# [DATA TO PROCESS]
****
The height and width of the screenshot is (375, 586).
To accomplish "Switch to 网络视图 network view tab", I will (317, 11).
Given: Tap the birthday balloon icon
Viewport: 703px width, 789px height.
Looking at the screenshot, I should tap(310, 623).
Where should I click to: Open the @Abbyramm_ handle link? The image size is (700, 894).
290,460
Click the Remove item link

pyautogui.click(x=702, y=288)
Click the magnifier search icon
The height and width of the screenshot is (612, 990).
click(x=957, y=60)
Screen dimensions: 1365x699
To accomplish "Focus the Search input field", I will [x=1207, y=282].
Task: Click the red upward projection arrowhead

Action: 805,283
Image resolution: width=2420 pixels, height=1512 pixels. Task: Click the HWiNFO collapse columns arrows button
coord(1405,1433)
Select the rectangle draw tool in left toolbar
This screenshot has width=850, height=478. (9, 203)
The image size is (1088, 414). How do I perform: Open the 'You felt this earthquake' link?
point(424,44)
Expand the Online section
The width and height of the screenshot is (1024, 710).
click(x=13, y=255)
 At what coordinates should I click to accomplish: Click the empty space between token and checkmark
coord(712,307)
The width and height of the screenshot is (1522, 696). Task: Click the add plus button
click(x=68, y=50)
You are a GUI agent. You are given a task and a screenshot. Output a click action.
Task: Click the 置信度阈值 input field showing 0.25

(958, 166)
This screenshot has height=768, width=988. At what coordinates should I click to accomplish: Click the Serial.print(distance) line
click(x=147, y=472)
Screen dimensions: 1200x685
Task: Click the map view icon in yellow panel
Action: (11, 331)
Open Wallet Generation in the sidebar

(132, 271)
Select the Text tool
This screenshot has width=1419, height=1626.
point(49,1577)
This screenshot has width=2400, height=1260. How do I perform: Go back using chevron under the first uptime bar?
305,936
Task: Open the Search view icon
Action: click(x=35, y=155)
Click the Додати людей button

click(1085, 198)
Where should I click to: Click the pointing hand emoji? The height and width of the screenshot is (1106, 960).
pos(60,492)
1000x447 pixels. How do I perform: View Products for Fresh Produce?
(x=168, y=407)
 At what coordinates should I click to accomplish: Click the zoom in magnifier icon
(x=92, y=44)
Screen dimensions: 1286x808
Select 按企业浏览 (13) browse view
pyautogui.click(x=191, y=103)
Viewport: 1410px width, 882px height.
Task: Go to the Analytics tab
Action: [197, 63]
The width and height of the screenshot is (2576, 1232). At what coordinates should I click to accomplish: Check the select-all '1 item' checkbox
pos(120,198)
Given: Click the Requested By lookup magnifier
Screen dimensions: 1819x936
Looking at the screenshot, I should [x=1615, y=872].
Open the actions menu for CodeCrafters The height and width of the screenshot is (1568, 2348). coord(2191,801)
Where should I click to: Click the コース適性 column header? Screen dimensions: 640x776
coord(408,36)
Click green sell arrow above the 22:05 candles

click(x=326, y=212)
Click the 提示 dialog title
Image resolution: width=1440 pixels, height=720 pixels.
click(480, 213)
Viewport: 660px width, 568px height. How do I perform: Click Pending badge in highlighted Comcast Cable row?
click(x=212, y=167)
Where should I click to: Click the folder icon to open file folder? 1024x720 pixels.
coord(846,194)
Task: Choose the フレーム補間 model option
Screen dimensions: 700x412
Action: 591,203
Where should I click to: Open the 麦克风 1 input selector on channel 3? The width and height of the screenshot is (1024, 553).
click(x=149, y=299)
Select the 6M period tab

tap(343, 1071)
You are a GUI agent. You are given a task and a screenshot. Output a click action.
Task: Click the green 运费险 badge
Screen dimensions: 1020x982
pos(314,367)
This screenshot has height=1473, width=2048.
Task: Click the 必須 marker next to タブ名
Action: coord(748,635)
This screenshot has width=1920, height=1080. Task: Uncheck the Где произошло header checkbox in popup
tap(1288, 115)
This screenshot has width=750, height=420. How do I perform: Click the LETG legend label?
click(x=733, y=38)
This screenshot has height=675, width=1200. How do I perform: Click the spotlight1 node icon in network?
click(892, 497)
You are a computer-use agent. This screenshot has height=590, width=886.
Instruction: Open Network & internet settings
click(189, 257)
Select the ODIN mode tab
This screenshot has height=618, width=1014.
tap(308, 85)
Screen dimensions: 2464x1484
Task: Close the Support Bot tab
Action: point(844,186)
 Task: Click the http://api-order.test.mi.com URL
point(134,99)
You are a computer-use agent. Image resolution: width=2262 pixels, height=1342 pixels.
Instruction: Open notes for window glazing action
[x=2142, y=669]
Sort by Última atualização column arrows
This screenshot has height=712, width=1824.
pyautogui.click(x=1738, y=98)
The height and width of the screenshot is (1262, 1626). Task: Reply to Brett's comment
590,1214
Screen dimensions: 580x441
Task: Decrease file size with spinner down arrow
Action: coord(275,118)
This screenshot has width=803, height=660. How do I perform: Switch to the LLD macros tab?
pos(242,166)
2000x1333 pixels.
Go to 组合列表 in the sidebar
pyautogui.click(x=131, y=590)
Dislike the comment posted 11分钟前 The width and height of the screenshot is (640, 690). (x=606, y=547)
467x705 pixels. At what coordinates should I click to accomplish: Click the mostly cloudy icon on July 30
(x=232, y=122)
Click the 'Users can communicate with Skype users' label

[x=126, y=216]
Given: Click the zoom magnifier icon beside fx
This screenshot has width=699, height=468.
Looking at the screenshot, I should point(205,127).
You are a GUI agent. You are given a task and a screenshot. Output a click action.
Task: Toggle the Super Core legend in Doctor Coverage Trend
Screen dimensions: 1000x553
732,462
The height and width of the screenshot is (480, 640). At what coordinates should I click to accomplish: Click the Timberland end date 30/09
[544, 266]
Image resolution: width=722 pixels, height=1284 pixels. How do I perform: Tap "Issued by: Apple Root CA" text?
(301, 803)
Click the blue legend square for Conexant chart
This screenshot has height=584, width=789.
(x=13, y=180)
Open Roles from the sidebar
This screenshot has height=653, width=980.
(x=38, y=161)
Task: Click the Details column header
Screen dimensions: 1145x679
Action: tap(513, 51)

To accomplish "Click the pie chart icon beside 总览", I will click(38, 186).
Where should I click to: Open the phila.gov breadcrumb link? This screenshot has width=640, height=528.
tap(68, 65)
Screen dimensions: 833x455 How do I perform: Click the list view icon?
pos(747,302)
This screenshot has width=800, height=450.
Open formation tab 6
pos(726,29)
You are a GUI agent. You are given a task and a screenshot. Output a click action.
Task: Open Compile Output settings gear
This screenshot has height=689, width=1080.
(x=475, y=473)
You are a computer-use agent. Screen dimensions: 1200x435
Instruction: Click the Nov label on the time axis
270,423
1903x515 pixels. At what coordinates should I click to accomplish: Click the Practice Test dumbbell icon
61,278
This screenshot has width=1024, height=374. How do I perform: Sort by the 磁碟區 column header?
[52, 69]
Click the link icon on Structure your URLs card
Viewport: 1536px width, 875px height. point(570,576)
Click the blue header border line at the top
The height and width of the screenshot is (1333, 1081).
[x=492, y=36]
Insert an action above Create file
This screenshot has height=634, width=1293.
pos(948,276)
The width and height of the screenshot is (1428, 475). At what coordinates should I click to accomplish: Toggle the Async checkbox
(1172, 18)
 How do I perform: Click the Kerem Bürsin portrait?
****
# [REQUIREMENTS]
Rewrite the whole listing above, changing every "How do I perform" to "How can I do" and keeping everything else the same.

# [WRITTEN ANSWER]
The height and width of the screenshot is (375, 586).
To accomplish "Switch to 网络视图 network view tab", I will (317, 11).
Given: Tap the birthday balloon icon
Viewport: 703px width, 789px height.
Looking at the screenshot, I should tap(310, 623).
Where should I click to: Open the @Abbyramm_ handle link? The image size is (700, 894).
290,460
Click the Remove item link

pyautogui.click(x=702, y=288)
Click the magnifier search icon
The height and width of the screenshot is (612, 990).
click(x=957, y=60)
Screen dimensions: 1365x699
To accomplish "Focus the Search input field", I will [x=1207, y=282].
Task: Click the red upward projection arrowhead

Action: 805,283
Image resolution: width=2420 pixels, height=1512 pixels. Task: Click the HWiNFO collapse columns arrows button
coord(1405,1433)
Select the rectangle draw tool in left toolbar
This screenshot has width=850, height=478. (9, 203)
The image size is (1088, 414). How can I do: Open the 'You felt this earthquake' link?
point(424,44)
Expand the Online section
The width and height of the screenshot is (1024, 710).
click(x=13, y=255)
 At what coordinates should I click to accomplish: Click the empty space between token and checkmark
coord(712,307)
The width and height of the screenshot is (1522, 696). Task: Click the add plus button
click(x=68, y=50)
You are a GUI agent. You are given a task and a screenshot. Output a click action.
Task: Click the 置信度阈值 input field showing 0.25

(958, 166)
This screenshot has height=768, width=988. At what coordinates should I click to accomplish: Click the Serial.print(distance) line
click(x=147, y=472)
Screen dimensions: 1200x685
Task: Click the map view icon in yellow panel
Action: (11, 331)
Open Wallet Generation in the sidebar

(132, 271)
Select the Text tool
This screenshot has width=1419, height=1626.
point(49,1577)
This screenshot has width=2400, height=1260. How can I do: Go back using chevron under the first uptime bar?
305,936
Task: Open the Search view icon
Action: click(x=35, y=155)
Click the Додати людей button

click(1085, 198)
Where should I click to: Click the pointing hand emoji? The height and width of the screenshot is (1106, 960).
pos(60,492)
1000x447 pixels. How can I do: View Products for Fresh Produce?
(x=168, y=407)
 At what coordinates should I click to accomplish: Click the zoom in magnifier icon
(x=92, y=44)
Screen dimensions: 1286x808
Select 按企业浏览 (13) browse view
pyautogui.click(x=191, y=103)
Viewport: 1410px width, 882px height.
Task: Go to the Analytics tab
Action: [197, 63]
The width and height of the screenshot is (2576, 1232). At what coordinates should I click to accomplish: Check the select-all '1 item' checkbox
pos(120,198)
Given: Click the Requested By lookup magnifier
Screen dimensions: 1819x936
Looking at the screenshot, I should [x=1615, y=872].
Open the actions menu for CodeCrafters The height and width of the screenshot is (1568, 2348). coord(2191,801)
Where should I click to: Click the コース適性 column header? Screen dimensions: 640x776
coord(408,36)
Click green sell arrow above the 22:05 candles

click(x=326, y=212)
Click the 提示 dialog title
Image resolution: width=1440 pixels, height=720 pixels.
click(480, 213)
Viewport: 660px width, 568px height. How can I do: Click Pending badge in highlighted Comcast Cable row?
click(x=212, y=167)
Where should I click to: Click the folder icon to open file folder? 1024x720 pixels.
coord(846,194)
Task: Choose the フレーム補間 model option
Screen dimensions: 700x412
Action: 591,203
Where should I click to: Open the 麦克风 1 input selector on channel 3? The width and height of the screenshot is (1024, 553).
click(x=149, y=299)
Select the 6M period tab

tap(343, 1071)
You are a GUI agent. You are given a task and a screenshot. Output a click action.
Task: Click the green 运费险 badge
Screen dimensions: 1020x982
pos(314,367)
This screenshot has height=1473, width=2048.
Task: Click the 必須 marker next to タブ名
Action: coord(748,635)
This screenshot has width=1920, height=1080. Task: Uncheck the Где произошло header checkbox in popup
tap(1288, 115)
This screenshot has width=750, height=420. How can I do: Click the LETG legend label?
click(x=733, y=38)
This screenshot has height=675, width=1200. How can I do: Click the spotlight1 node icon in network?
click(892, 497)
You are a computer-use agent. This screenshot has height=590, width=886.
Instruction: Open Network & internet settings
click(189, 257)
Select the ODIN mode tab
This screenshot has height=618, width=1014.
tap(308, 85)
Screen dimensions: 2464x1484
Task: Close the Support Bot tab
Action: point(844,186)
 Task: Click the http://api-order.test.mi.com URL
point(134,99)
You are a computer-use agent. Image resolution: width=2262 pixels, height=1342 pixels.
Instruction: Open notes for window glazing action
[x=2142, y=669]
Sort by Última atualização column arrows
This screenshot has height=712, width=1824.
pyautogui.click(x=1738, y=98)
The height and width of the screenshot is (1262, 1626). Task: Reply to Brett's comment
590,1214
Screen dimensions: 580x441
Task: Decrease file size with spinner down arrow
Action: coord(275,118)
This screenshot has width=803, height=660. How can I do: Switch to the LLD macros tab?
pos(242,166)
2000x1333 pixels.
Go to 组合列表 in the sidebar
pyautogui.click(x=131, y=590)
Dislike the comment posted 11分钟前 The width and height of the screenshot is (640, 690). (x=606, y=547)
467x705 pixels. At what coordinates should I click to accomplish: Click the mostly cloudy icon on July 30
(x=232, y=122)
Click the 'Users can communicate with Skype users' label

[x=126, y=216]
Given: Click the zoom magnifier icon beside fx
This screenshot has width=699, height=468.
Looking at the screenshot, I should point(205,127).
You are a GUI agent. You are given a task and a screenshot. Output a click action.
Task: Toggle the Super Core legend in Doctor Coverage Trend
Screen dimensions: 1000x553
732,462
The height and width of the screenshot is (480, 640). At what coordinates should I click to accomplish: Click the Timberland end date 30/09
[544, 266]
Image resolution: width=722 pixels, height=1284 pixels. How can I do: Tap "Issued by: Apple Root CA" text?
(301, 803)
Click the blue legend square for Conexant chart
This screenshot has height=584, width=789.
(x=13, y=180)
Open Roles from the sidebar
This screenshot has height=653, width=980.
(x=38, y=161)
Task: Click the Details column header
Screen dimensions: 1145x679
Action: tap(513, 51)

To accomplish "Click the pie chart icon beside 总览", I will click(38, 186).
Where should I click to: Open the phila.gov breadcrumb link? This screenshot has width=640, height=528.
tap(68, 65)
Screen dimensions: 833x455 How can I do: Click the list view icon?
pos(747,302)
This screenshot has width=800, height=450.
Open formation tab 6
pos(726,29)
You are a GUI agent. You are given a task and a screenshot. Output a click action.
Task: Open Compile Output settings gear
This screenshot has height=689, width=1080.
(x=475, y=473)
You are a computer-use agent. Screen dimensions: 1200x435
Instruction: Click the Nov label on the time axis
270,423
1903x515 pixels. At what coordinates should I click to accomplish: Click the Practice Test dumbbell icon
61,278
This screenshot has width=1024, height=374. How can I do: Sort by the 磁碟區 column header?
[52, 69]
Click the link icon on Structure your URLs card
Viewport: 1536px width, 875px height. point(570,576)
Click the blue header border line at the top
The height and width of the screenshot is (1333, 1081).
[x=492, y=36]
Insert an action above Create file
This screenshot has height=634, width=1293.
pos(948,276)
The width and height of the screenshot is (1428, 475). At what coordinates should I click to accomplish: Toggle the Async checkbox
(1172, 18)
 How can I do: Click the Kerem Bürsin portrait?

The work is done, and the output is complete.